Your task is to copy each line of the listing that contains the word "icon".

** DATA LISTING follows **

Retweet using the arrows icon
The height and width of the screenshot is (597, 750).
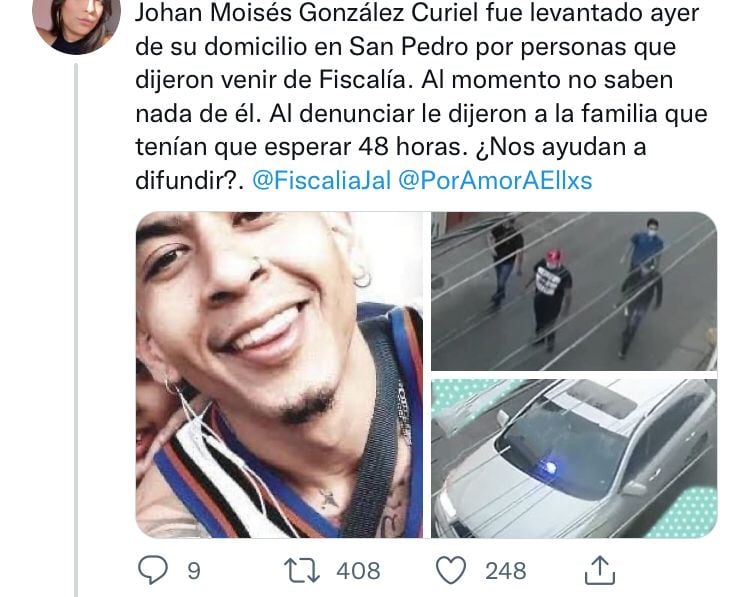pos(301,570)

** End of DATA LISTING **
** DATA LISTING follows **

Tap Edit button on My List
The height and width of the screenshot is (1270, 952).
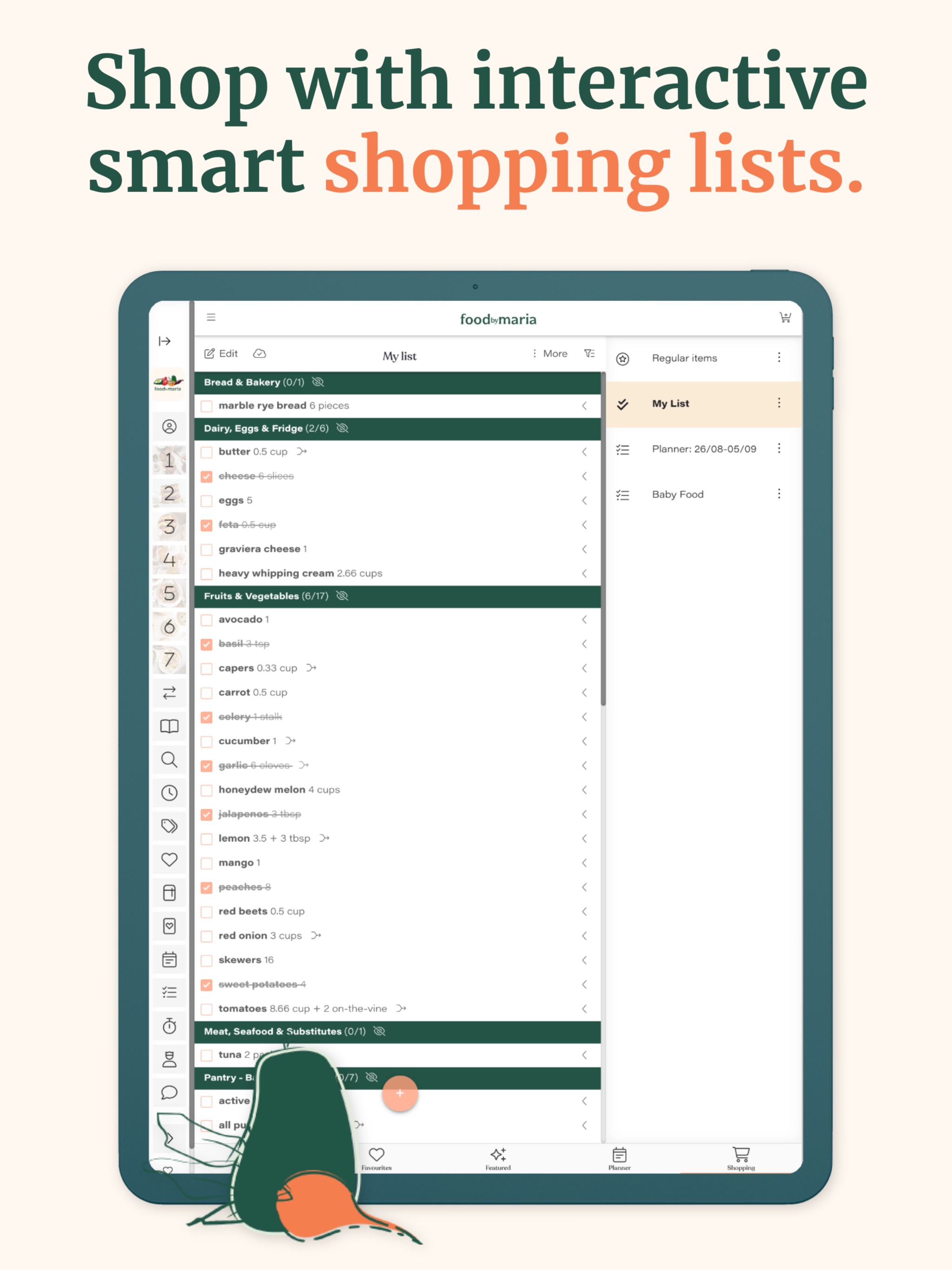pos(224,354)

** End of DATA LISTING **
** DATA LISTING follows **

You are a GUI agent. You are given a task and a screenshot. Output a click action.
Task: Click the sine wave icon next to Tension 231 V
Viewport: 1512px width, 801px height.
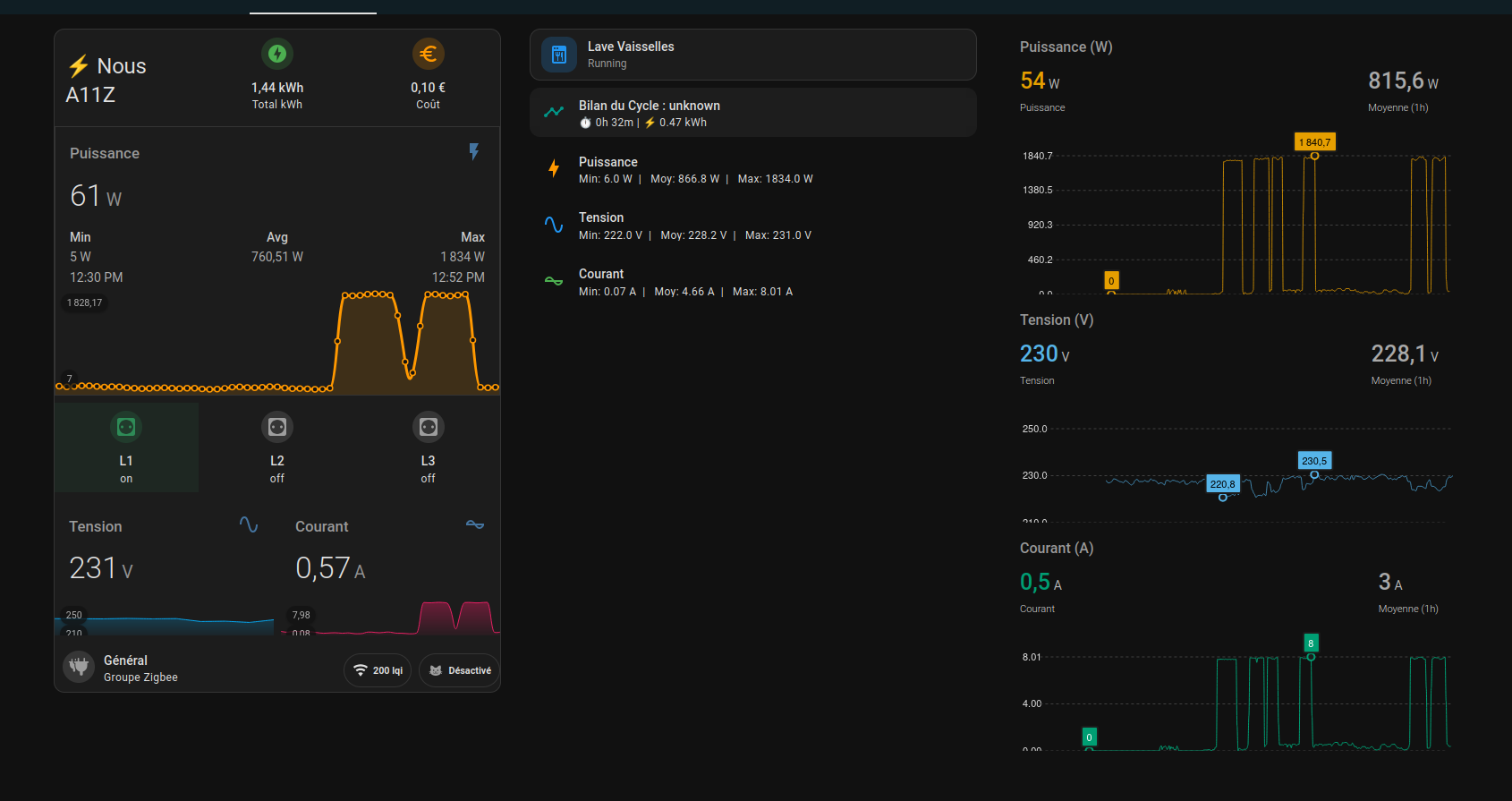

** End of DATA LISTING **

▶ [RESPONSE AREA]
Retweet using the arrows icon
Task: Click the sine wave icon next to Tension 231 V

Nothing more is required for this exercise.